Scarboro Beach south Rhode Island

Senator Reed Secures $210K to Keep Rhode Island Beaches Safe and Clean

With beach season in full swing, the Ocean State’s pristine beaches are crucial for both the local economy and the environment. To ensure these natural treasures remain clean and healthy, U.S. Senator Jack Reed announced an additional $210,000 in federal funding through the Beaches Environmental Assessment and Coastal Health (BEACH) Act grant. This grant will enable the Rhode Island Department of Health (RIDOH) to continue its vital work of monitoring water quality at beaches across the state.

Rhode Island boasts over 400 miles of coastline, and RIDOH’s Beach Monitoring Program oversees water quality testing at more than 60 licensed beaches during the summer months. The goal is to guarantee that the water is safe for swimming, thereby protecting both public health and the local tourism industry.

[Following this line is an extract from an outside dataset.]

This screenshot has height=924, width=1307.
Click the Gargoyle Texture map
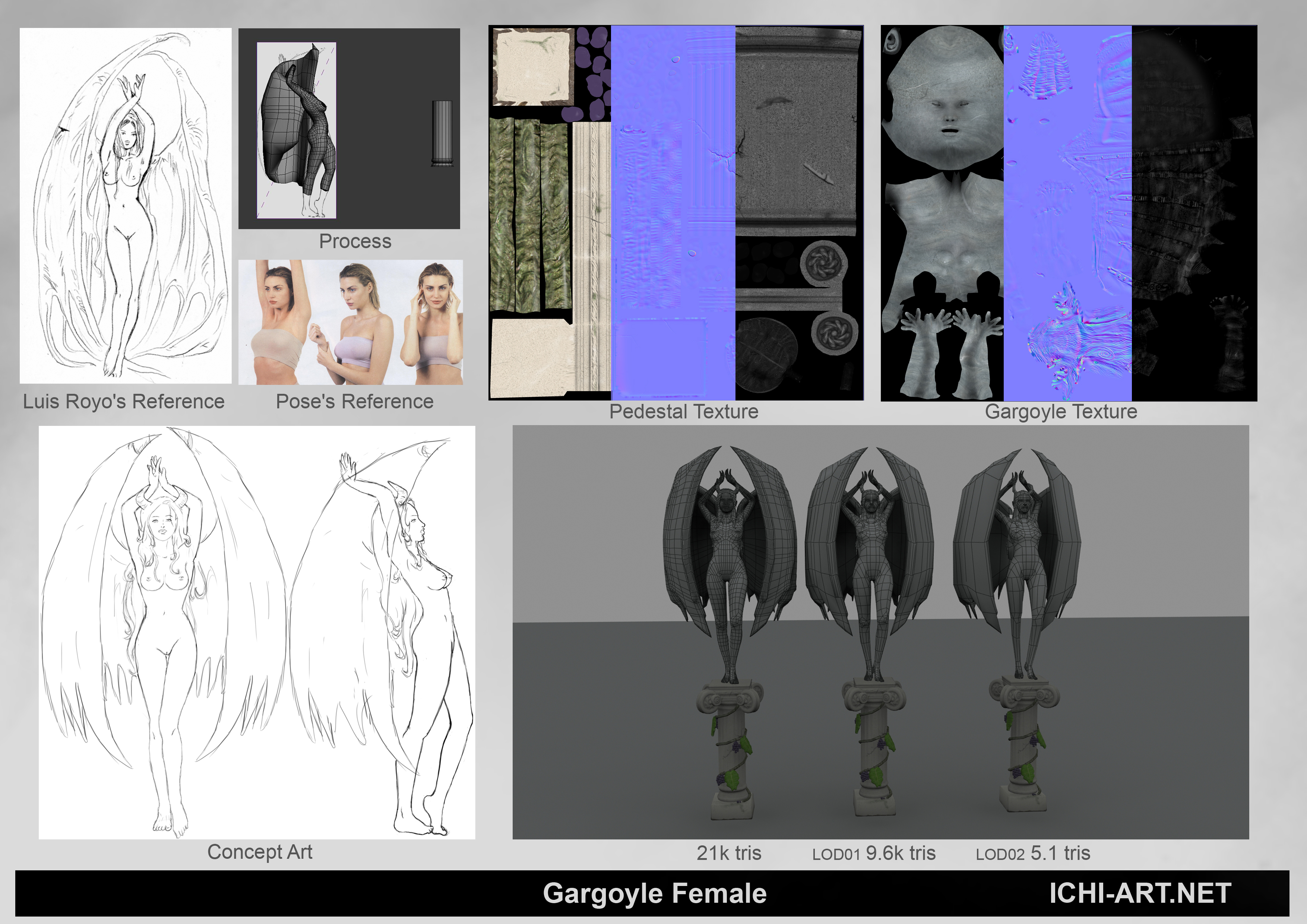1069,212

“Clean, safe beaches are essential to both our economy and public health,” said Senator Reed, a senior member of the Appropriations Subcommittee on Interior and Environment. “I helped support, pass, and fund the BEACH Act because it helps states and local communities team up to protect swimmers and our waters by collecting, testing, and posting water quality sample results. These federal BEACH Act funds are essential for Rhode Island’s Beach Monitoring Program. There is an old saying: ‘What gets measured gets managed.’ This program ensures people are informed when temporary beach closures are warranted, and it is a smart investment in protecting public health and the health of our waterways.”

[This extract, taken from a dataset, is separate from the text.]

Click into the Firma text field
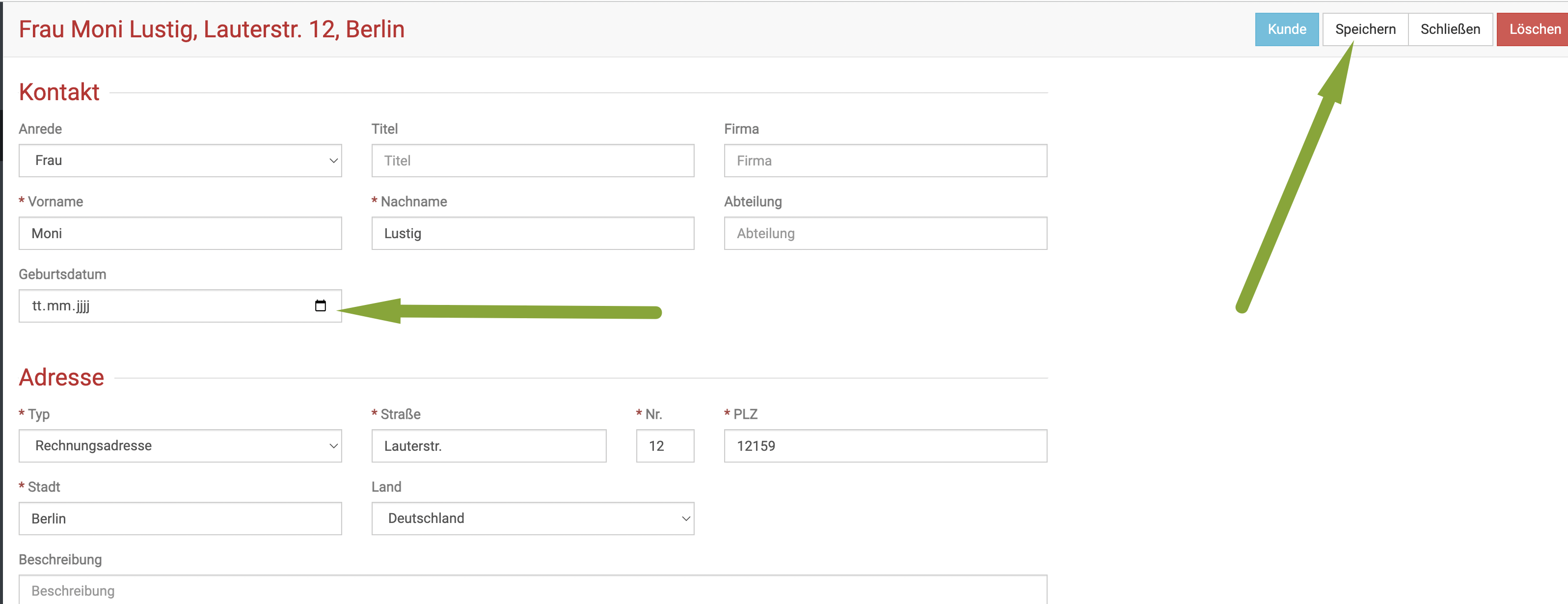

Since 2001, Senator Reed has spearheaded efforts to secure $4.9 million in BEACH grant funds for Rhode Island, including $1,060,060 over the last five years. These funds have been crucial in testing beach waters for harmful bacteria and ensuring public safety, despite efforts by the Trump Administration to eliminate funding for the program.

Beach closures occur when water testing reveals harmful contaminants exceeding safe levels. Last year, Rhode Island experienced a total of 246 beach closure days, a significant improvement from 503 closures in 2003. Contaminations often result from urban runoff or sewage overflows following heavy rainstorms. Health officials issue temporary beach closures if Enterococci bacteria levels exceed 60 colony-forming units per 100 ml, reopening the beach once water quality improves.

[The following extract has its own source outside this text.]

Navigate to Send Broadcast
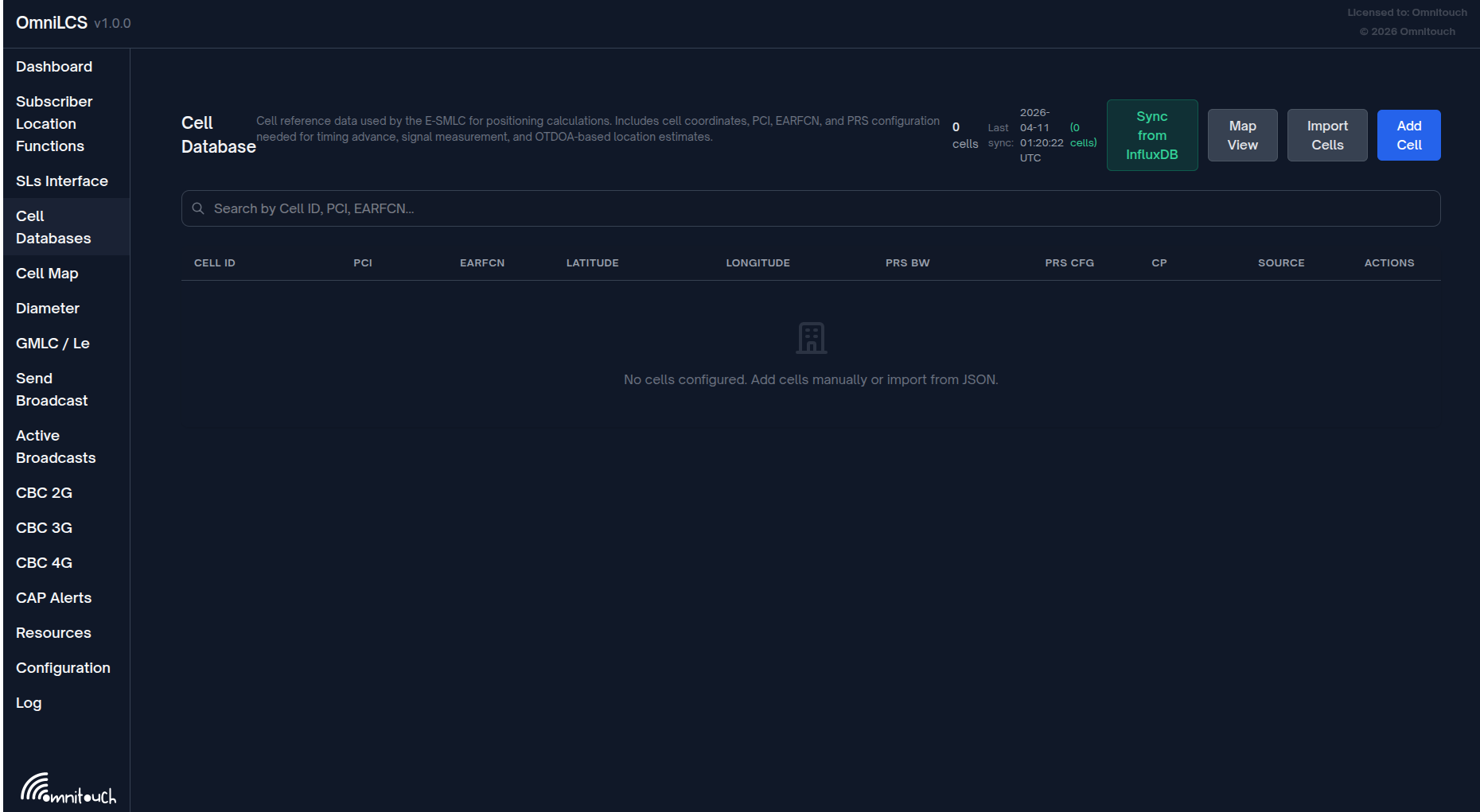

When a beach closure is necessary, RIDOH and its partners act swiftly. Within 24 hours of detecting unsafe water conditions, they post signs at the beach entrance, update the beach status via a telephone line (401-222-2751), and reflect the latest information on their website (

Swimming in contaminated water can lead to various illnesses, including gastrointestinal, respiratory, ear, eye, and skin infections. According to Environment America Research & Policy Center, an estimated 57 million cases of illness in the U.S. each year are linked to swimming in contaminated waters.

This season, only Conimicut Point Beach in Warwick has faced a temporary closure due to high bacteria counts. Closed on June 6, it reopened five days later after tests confirmed that bacteria levels had returned to safe limits.

In addition to BEACH Act grants, Senator Reed was instrumental in passing the Bipartisan Infrastructure Law in 2021, which allocated $35 billion for drinking water and wastewater resource development projects nationwide. This law focuses on upgrading aging infrastructure, mitigating climate change impacts, and investing in innovative technologies to ensure clean and safe water.